An analysis of the results of this investigation and those presented in previous works on SHS metallurgy [17–20] evidences the stage character of the chemical transformations proceeding in the combustion wave. A continuous medium is formed in the heating zone after the initial oxide melts; aluminum drops and carbon particles are distributed in this medium. They interact with the initial oxide at the beginning of the chemical transformation zone independently from each other:

$${\text{Me}}{{{\text{O}}}_{x}} + {\text{Al}} \to {\text{Me}} - {\text{Al}} + {\text{A}}{{{\text{l}}}_{2}}{{{\text{O}}}_{3}},$$
((2))
$${\text{Me}}{{{\text{O}}}_{x}} + {\text{C}} \to {\text{Me}} - {\text{C}} + {\text{CO}}.$$
((3))

Thus, after the Al2O3 “bridge” formed between them, exchange reactions proceed and the carbonization of metal reduced according to reaction (2) occurs:

$${\text{Me}} - {\text{Al}} + {\text{C}} \to {\text{Me}} - {\text{Al}} - {\text{C}}.$$
((4))

Thus, two condensed products Me–Al–C and Al2O3, as well as CO gas, are formed in the scope of the considered scheme. In reality, according to the thermodynamic data, other gases are also formed, such as metal vapors and suboxides (COg, \({\text{CO}}_{2}^{{\text{g}}},\) Alg, AlOg, and Al2Og).

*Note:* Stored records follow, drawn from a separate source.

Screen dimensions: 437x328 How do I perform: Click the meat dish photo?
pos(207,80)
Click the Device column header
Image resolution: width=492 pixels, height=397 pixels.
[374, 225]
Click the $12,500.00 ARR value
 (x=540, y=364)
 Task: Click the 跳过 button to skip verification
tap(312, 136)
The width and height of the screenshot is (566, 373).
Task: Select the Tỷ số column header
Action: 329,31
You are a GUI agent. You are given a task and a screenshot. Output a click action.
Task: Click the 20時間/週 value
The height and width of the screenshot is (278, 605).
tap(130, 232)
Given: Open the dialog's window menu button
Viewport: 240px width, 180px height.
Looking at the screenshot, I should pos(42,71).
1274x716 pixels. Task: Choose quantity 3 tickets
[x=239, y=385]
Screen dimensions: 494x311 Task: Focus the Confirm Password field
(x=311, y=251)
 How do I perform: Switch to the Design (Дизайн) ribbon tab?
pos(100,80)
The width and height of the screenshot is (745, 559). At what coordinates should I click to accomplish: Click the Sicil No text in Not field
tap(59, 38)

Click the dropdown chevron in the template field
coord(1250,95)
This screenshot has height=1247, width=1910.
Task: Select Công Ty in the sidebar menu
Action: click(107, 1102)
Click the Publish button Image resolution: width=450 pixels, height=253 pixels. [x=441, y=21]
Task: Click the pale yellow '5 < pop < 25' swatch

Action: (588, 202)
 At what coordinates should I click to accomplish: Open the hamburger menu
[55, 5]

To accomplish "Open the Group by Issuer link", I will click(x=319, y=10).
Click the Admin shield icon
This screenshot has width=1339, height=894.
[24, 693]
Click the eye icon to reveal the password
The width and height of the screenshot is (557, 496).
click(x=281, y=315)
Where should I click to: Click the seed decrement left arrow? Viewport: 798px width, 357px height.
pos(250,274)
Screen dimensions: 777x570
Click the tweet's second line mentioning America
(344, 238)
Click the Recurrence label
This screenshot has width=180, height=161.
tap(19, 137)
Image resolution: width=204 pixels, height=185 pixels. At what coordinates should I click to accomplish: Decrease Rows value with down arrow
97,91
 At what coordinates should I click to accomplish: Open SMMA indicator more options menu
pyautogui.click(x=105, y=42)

It is established experimentally that, when varying the amount of initial reagents (aluminum and carbon) in the charge, we can substantially affect the synthesis regularities, composition, and microstructure of final target products. The concentration of the Cr2AlC MAX phase increases and the fraction of the Cr5Al8 phase decreases with an increase in the carbon content (above stoichiometric) in the initial mixture. An increase in the content (above stoichiometric) of aluminum in the initial mixture leads to an increase in the amount of the Cr2AlC MAX phase in the final product and a decrease in the Cr3C2 content.

It follows from the analysis of the investigations that cast material consisting of the Cr2AlC MAX phase and Cr3C2 and Cr5Al8 phases with their various contents can be synthesized by the SHS metallurgy method.